Wenn Shopware als Zielplattform ausgewählt wird, muss die Vorbereitung deutlich mehr leisten als einen vollständigen Datenexport. Sie muss nachvollziehbar machen, wie Quelldatensätze mit Vertriebskanälen, Products und Varianten, Properties, Custom Fields, Customers, Orders, Shopping Experiences, Regeln, Medien, URLs, Erweiterungen und externen Systemen zusammenhängen. Das ist besonders wichtig, weil dasselbe Product in mehreren Vertriebskanälen erscheinen kann, Varianten Werte vom Parent erben oder überschreiben können, Properties sowohl Filterung als auch Variantenerzeugung unterstützen und kommerzielles Verhalten von zugewiesenen Regeln abhängen kann.

Jede Vorbereitungsmaßnahme braucht eine verantwortliche Person oder Rolle, ein konkretes Nachweisdokument und eine eindeutige Bereitschaftsbedingung.
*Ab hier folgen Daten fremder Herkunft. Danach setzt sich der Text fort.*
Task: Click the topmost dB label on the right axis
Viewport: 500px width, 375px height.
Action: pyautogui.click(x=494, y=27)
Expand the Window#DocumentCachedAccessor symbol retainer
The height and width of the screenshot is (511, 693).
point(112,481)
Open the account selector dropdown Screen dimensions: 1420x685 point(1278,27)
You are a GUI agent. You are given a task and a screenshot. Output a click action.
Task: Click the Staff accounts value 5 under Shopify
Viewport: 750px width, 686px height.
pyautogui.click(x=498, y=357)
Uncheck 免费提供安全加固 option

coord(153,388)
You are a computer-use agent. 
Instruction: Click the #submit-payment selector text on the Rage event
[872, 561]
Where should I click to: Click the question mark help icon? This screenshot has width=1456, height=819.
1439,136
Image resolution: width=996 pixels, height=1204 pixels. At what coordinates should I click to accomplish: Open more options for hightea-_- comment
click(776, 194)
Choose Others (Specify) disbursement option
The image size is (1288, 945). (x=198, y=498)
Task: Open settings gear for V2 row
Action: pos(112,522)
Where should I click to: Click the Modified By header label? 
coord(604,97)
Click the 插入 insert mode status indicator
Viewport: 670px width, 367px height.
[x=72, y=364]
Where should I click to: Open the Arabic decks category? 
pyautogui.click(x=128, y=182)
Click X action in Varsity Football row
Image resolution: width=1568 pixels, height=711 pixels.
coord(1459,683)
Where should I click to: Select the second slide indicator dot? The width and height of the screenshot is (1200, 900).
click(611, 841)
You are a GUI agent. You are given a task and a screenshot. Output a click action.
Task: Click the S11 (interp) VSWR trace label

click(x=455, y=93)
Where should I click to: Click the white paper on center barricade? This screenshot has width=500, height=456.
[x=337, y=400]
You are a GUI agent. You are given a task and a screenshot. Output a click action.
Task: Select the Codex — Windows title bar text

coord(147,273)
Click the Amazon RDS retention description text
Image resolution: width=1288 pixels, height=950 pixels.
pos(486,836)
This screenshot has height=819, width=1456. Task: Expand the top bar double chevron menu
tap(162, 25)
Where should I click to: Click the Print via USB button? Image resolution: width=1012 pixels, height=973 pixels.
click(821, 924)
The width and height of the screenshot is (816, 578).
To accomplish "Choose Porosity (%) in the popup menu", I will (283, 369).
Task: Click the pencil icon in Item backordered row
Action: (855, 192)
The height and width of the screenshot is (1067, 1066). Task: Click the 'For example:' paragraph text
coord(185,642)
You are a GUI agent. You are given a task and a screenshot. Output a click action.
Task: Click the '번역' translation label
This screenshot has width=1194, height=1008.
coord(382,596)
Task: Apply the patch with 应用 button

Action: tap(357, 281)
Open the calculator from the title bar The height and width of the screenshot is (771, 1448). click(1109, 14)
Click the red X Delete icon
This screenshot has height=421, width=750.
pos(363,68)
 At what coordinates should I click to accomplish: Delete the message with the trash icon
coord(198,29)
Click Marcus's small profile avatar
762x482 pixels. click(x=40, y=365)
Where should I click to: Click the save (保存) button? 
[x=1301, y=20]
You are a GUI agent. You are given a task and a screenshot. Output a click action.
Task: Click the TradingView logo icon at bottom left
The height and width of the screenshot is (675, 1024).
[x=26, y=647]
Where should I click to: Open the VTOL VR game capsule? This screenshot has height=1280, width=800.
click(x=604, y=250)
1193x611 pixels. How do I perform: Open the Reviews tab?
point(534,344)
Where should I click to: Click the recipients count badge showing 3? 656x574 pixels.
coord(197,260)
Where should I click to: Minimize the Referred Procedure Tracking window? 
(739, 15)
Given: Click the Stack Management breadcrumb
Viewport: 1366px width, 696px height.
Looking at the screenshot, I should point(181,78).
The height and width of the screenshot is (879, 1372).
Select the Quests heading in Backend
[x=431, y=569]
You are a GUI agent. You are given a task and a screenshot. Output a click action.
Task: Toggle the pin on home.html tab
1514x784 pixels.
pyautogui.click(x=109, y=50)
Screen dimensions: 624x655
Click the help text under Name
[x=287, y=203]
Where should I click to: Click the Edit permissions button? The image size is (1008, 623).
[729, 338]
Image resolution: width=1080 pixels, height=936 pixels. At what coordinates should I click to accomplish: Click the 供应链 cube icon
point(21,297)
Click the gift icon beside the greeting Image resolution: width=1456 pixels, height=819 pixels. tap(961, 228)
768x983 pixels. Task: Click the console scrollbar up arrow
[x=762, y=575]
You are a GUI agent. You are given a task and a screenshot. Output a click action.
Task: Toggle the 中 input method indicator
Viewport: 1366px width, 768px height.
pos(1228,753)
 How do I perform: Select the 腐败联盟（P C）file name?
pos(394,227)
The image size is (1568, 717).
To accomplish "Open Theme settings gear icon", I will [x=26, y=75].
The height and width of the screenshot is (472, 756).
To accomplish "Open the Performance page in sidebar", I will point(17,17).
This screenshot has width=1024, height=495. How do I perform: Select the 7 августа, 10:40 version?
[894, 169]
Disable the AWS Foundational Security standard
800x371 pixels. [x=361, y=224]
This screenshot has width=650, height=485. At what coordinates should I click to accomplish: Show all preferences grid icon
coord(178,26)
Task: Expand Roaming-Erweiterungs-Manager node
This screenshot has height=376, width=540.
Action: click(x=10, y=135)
Gleichzeitig muss die Vorbereitung Quellnachweis von der späteren Zielimplementierung trennen. Product-Beziehungen, historische Order-Zusammenhänge, bestehende URLs, externe Identifikatoren und erweiterungseigene Datensätze gehören zur Migrationsvorbereitung. Live-Zahlung, Versand, Steuerlogik, Abläufe, Theme-Verhalten und die operative Konfiguration der Vertriebskanäle bleiben dagegen Zielimplementierung und müssen in Shopware separat eingerichtet und geprüft werden.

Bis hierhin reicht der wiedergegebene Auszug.